In this polite refusal, we find wisdom to lead our loved ones well in this life. We must know whom we are leading to get our people home.

Know Your Flock

Jacob enjoys fresh acceptance from Esau and blessing from God, but notice what he doesn’t do. He doesn’t ride off at full speed with Esau and his men. Rather, he looks back and around him and — whether or not he is making an excuse not to go with Esau — utters words of a true shepherd:

My lord knows that the children are frail, and that the nursing flocks and herds are a care to me. If they are driven hard for one day, all the flocks will die.

In other words, he considers whom he is leading. He knows his flock. They are a care to him. Full speed for him is not the best speed for them. He could ride off with his brother, if that was his goal, but what of his flock? What of the children? They are frail and the flocks nursing. He knows that if he drives them too hard — if he overdrives them, as the KJV puts it — all the flocks will die.

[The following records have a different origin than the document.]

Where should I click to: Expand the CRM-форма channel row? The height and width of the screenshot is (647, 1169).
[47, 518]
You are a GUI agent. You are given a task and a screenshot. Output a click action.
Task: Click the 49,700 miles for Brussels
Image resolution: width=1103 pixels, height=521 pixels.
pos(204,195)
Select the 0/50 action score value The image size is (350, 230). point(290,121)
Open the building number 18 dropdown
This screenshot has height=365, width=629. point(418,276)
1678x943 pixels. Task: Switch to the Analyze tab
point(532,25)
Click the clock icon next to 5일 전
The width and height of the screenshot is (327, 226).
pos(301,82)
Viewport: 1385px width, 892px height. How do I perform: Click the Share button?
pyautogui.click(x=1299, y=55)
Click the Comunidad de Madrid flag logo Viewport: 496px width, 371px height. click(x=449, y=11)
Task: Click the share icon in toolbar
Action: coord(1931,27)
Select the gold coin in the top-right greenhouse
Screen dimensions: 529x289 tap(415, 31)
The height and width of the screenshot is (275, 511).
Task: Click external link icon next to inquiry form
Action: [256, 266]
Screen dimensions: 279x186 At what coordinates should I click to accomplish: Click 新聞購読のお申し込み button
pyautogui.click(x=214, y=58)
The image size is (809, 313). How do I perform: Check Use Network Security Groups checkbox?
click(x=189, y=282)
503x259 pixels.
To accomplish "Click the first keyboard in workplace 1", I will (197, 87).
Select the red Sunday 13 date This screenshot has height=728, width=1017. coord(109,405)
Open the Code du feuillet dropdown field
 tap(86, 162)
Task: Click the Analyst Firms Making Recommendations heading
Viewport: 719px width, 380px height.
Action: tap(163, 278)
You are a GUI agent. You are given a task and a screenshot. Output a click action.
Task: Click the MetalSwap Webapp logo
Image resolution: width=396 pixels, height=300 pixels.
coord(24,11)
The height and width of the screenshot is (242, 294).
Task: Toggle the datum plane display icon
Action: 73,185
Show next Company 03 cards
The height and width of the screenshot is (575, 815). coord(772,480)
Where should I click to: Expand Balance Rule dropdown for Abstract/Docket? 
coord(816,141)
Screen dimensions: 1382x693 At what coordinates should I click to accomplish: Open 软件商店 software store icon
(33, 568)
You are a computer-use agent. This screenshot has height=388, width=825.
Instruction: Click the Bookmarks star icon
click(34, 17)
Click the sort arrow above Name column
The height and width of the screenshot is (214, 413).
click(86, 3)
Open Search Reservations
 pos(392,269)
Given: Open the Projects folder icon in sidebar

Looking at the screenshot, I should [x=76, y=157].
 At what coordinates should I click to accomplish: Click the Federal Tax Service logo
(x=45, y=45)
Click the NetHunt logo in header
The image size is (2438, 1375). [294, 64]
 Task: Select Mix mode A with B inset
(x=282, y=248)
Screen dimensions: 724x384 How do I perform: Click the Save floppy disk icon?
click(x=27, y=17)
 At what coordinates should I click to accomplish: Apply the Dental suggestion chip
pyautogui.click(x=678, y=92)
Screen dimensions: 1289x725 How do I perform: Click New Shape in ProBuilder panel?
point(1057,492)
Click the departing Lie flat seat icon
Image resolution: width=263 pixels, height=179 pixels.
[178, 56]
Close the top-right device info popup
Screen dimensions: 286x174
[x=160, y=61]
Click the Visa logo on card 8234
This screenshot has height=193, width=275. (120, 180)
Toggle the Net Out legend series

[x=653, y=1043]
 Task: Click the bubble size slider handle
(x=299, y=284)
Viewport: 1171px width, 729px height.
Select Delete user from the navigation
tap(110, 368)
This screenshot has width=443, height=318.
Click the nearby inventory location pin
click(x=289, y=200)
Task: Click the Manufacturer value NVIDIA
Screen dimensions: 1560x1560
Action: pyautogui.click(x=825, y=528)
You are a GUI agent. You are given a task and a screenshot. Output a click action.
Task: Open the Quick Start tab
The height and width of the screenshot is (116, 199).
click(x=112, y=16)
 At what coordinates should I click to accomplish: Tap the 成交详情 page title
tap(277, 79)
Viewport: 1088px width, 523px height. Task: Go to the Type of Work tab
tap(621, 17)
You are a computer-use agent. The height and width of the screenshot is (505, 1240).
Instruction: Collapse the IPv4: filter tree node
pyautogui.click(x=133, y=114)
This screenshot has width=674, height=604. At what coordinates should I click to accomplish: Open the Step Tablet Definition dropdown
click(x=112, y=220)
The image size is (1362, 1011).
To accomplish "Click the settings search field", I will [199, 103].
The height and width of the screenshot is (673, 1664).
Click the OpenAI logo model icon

Too much of a good thing, too quickly, does exist. Requiring your four-year-old boy to memorize the whole Westminster Catechism might be premature. Maybe your church needs some teaching on eldership before you seek to change immediately. Perhaps your wife, discipled as she was in feminism, needs some patience and time to jettison the lies she has been brought up to believe. What is good in a future season for someone else may not be good in this season for your family. You may desire to ride on with Esau, but love and wisdom might have you walk slowly with your flock.

Brothers, you may even have to say no to some wonderful opportunity to gallop ahead. You may need to postpone going overseas or joining a beautiful church plant because the pace would drive your young family too hard. None of us has a generic flock, nor do we have an unchanging flock. We must know them season by season and consider what pace is best.

Prayer and fasting and wisdom are needed to discern when to increase the pace and not to. I do not mean to discourage you from following after great and hard things. But as shepherds, we must have the category of overdriving our flocks. We need to know not only where we are leading but whom we are leading and the speed they can travel.

Lead Them Home

Brothers, lead at a pace they can follow. In some seasons, you will need to say, “Let my lord pass on ahead of his servant, and I will lead on slowly, at the pace of the livestock that are ahead of me and at the pace of the children, until I come to my lord in Seir.”

Jacob knows whom he leads. He is among them, knows their strengths and their frailties, knows what they can and cannot endure. And in that season of his life, a hard day of driving them at Esau’s pace could be fatal. Thus, he resolves to go slowly. Or, as the KJV beautifully has it, “I will lead on softly.” Lead on softly — does this ever describe your leadership?

Our aim is to get these people to that place where God dwells. We want a pace fast enough to get us there, but a pace that the younger members can endure. We determine shepherding speed not by how fast we can run, or how fast they can run for a short time, or even how fast they will run eventually, but by how fast they can safely travel now, for a sustained time, adjusting as we go.

A good shepherd wants to mature them, strengthen them, speed them up in due time, but he also wants them to survive. Aren’t you glad our Shepherd is like that? He pushes us and tests us, but we also know this very well: “He will tend his flock like a shepherd; he will gather the lambs in his arms; he will carry them in his bosom, and gently lead those that are with young” (Isaiah 40:11).

Thus, we also say, “I will lead on softly.” We do not crush with ideals or keep up at another family’s speed or forget that we are strengthened by grace. We consider where we are going, whom we are leading, and how best to get them to that better country.